Hello,

in Ghent (Belgium) the team of LabMET is dealing with your topic. http://www.labmet.ugent.be/drupal/?q=node/563

They also founded a spin-off for comercial investigations.

http://www.prodigest.eu/EN/home

Maybe they can help you or at least point you towards another research group.

best wishes

Sir,you should prefere the invitro model for dissolution which directly mimic the digestive system and helps in the study of drug release behaviour of a formulation.

The main problem is that we want to study the extractability/release od some compound that are present in food during the passage along the digestive tract.

You can see this publication. There is a simple protocol to study the extractable of mycotoxin. I think it can be valid for more other substances.

Article Bioaccessibility of Deoxynivalenol and its natural co-occurr...

Dear Dr. Kozubek

I can suggest you some references, but they are focused in microbiology . But they describe deeply the physicochemical conditions in the gut, expecially Macfarlane et al., 1998.

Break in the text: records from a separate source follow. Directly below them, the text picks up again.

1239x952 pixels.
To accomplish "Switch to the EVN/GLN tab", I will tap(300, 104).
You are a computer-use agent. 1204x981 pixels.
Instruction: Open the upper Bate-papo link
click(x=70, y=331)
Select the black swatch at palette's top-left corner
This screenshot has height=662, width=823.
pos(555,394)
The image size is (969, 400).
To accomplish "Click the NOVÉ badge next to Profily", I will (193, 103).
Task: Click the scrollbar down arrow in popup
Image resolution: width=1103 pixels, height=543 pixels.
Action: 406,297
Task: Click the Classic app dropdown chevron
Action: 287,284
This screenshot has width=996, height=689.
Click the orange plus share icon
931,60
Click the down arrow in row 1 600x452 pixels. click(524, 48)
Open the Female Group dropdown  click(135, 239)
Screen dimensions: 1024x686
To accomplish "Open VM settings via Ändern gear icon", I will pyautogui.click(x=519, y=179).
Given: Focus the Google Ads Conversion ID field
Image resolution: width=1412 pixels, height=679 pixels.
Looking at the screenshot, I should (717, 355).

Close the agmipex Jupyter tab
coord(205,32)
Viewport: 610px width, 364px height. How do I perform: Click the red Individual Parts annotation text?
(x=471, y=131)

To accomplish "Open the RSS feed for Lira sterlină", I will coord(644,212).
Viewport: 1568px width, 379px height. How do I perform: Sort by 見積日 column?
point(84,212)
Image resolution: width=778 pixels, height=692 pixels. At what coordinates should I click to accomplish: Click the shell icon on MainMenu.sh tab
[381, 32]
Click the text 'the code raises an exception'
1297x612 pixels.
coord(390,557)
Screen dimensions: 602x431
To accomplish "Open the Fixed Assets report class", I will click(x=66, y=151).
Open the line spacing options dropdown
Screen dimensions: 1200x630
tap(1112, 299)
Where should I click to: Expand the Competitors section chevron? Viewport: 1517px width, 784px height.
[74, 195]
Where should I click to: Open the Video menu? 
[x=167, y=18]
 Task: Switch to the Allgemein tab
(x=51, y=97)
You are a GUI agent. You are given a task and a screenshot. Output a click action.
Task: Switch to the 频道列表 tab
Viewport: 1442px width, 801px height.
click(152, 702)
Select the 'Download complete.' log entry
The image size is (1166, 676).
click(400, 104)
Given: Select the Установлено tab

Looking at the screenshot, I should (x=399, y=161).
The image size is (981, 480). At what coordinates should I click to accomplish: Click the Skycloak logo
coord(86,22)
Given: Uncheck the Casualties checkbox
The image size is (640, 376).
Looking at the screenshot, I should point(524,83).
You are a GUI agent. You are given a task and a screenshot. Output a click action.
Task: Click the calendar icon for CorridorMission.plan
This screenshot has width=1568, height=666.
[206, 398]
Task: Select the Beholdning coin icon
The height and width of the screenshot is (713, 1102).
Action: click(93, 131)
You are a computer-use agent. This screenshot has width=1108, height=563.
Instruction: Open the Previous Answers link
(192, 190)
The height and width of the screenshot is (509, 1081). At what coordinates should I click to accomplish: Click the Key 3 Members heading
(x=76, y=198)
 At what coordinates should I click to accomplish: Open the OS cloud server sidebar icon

Gibson GR, Rouzaud G, Brostoff J, Rayment N. 2005. An evaluation of probiotic effects in the human gut: microbial aspects. Final Technical report for FSA project ref G01022

http://www.food.gov.uk/multimedia/pdfs/probioticreport.pdf

Macfarlane GT., Macfarlane S & Gibson GR. 1998 Validation of a three stage compound continuous culture system for investigating the effect of retention time on the ecology and metabolism of bacteria in the human colon. Microbial Ecology in Health and Disease 35, 180- 187.

http://www.springerlink.com/content/rfaa8f3p7tvdvt9r/

I hope you can find something interesting.

Best regards.

More specifically - lipids and lipidic compounds taht are present in food.

Are lipids really digested in +/-50%? Does intestinal microbial flora participate in further availability from food ingested? I have thought about a coctail of enzymes (proteineses, lipases, phospholipases) and bile acids.

Please not to laugh, it isn't my specialization/expertise. I just have the idea to start something new (at least for me).

şaka Evet

Dear Meric Altinoz.

If I knew that all you have mentioned earlier I would not have the reason to ask.

Yes U can model the exact system, in vitro model of catabolism of food stuffs can acquire by controlled in vitro biotransformation.

Dear Dr. Kozubek

I can suggest you these references focused in mycotoxins which I am the first author:

http://www.sciencedirect.com/science/article/pii/S0278691511004832

http://www.sciencedirect.com/science/article/pii/S0278691512004061

I hope you can find something useful.

Best regards.

You could use the standard method for in vitro gastrointestinal simulation test using different buffer systems with its corresponding enzymes. We use this method on our publication based on the method of Chavarri et al. (2010), Marques et al. (2011), and Grimoud et al. (2010).